On the model of the podcast in the 2019 post, I should expect several of these studies to be using treatments I think are less or not at all efficacious, be less surprised by study-to-study variation, and increase my estimate of the effect size of using zinc acetate lozenges compared to anything else. Also maybe I worry that some of these studies didn't start zinc early enough?
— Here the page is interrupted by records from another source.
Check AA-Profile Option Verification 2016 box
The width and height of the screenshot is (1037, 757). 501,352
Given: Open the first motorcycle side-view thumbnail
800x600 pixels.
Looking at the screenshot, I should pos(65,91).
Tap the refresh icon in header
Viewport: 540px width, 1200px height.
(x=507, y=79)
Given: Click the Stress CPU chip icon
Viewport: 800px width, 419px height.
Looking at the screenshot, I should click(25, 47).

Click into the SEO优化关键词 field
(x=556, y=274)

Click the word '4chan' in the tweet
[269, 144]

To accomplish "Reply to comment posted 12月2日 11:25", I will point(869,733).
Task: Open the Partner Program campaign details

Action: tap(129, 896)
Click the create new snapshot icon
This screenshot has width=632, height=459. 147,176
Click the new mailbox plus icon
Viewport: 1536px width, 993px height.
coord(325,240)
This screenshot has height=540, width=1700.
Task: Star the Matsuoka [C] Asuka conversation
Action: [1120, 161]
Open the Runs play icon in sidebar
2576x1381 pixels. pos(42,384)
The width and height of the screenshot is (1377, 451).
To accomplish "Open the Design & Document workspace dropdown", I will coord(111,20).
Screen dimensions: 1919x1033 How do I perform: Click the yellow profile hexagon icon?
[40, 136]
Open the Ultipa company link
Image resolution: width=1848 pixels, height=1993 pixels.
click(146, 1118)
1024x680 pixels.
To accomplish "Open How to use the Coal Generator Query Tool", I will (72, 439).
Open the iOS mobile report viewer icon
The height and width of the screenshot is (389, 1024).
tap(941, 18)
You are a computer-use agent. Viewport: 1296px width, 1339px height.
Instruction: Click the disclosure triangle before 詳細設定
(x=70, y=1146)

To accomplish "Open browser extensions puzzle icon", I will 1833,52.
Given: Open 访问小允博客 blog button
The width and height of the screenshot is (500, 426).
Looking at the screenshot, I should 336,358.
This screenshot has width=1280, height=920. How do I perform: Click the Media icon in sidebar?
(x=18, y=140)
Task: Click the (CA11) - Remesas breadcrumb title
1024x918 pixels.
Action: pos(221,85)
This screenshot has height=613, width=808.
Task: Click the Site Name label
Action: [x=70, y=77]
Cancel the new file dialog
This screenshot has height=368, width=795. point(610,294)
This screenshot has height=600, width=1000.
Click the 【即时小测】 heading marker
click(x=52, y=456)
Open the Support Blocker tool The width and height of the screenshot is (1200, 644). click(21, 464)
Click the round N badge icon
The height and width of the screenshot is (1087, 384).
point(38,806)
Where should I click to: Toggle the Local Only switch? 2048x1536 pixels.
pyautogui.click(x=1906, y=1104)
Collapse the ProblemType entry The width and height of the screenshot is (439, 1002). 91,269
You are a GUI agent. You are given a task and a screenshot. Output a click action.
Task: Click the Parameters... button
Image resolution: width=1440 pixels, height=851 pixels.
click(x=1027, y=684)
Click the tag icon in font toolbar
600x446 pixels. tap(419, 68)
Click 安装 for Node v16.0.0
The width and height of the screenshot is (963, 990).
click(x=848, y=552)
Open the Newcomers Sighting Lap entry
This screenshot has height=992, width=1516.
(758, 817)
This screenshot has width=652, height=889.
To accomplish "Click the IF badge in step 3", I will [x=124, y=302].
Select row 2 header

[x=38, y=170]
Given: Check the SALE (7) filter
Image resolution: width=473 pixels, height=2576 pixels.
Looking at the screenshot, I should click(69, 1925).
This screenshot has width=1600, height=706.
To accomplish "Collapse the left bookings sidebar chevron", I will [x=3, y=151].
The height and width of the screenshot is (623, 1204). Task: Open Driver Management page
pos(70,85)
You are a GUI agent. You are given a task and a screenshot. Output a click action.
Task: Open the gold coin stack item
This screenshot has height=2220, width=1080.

Ideally I could get the full PDF and they'll just have a table of (study, intervention type, effect size).
Even with the caveats around some methods of absorption being worse than others, this seems rough for a theory in which zinc acetate taken early completely obliterates colds - the prevention numbers just don't look very good. (But maybe the prevention studies all used bad zinc?)
I don't know what baseline cold duration is, but assuming it's something like a week, this lines up pretty well with the 33% decrease (40% for acetate) seen in this meta-analysis from 2013 if we assume effect sizes are dragged down by worse forms of zinc in the 2024 review.
- But note these two reviews are probably looking at many of the same studies, so that's more of an indication that nothing damning has come out since 2013 rather than an independent datapoint.
My current best guess for the efficacy of zinc acetate lozenges at 18mg every two waking hours from onset of any symptoms, as measured by "expected decrease in integral of cold symptom disutility", is:
- 15% demolishes colds, like 0.2x disutility
- 25% helps a lot, like 0.5x disutility
- 35% helps some (or helps lots but only for a small subset of people or cases), like 0.75x disutility
- 25% negligible difference from placebo

I woke up at 2am this morning with my throat feeling bad, started taking Life Extension peppermint flavored 18mg zinc acetate lozenges at noon, expecting to take 5ish lozenges per day for 3 days or while symptoms are worsening. My most recent cold before this was about 6 days: [mild throat tingle, bad, worse, bad, fair bit better, nearly symptomless, symptomless]. I'll follow up about how it goes!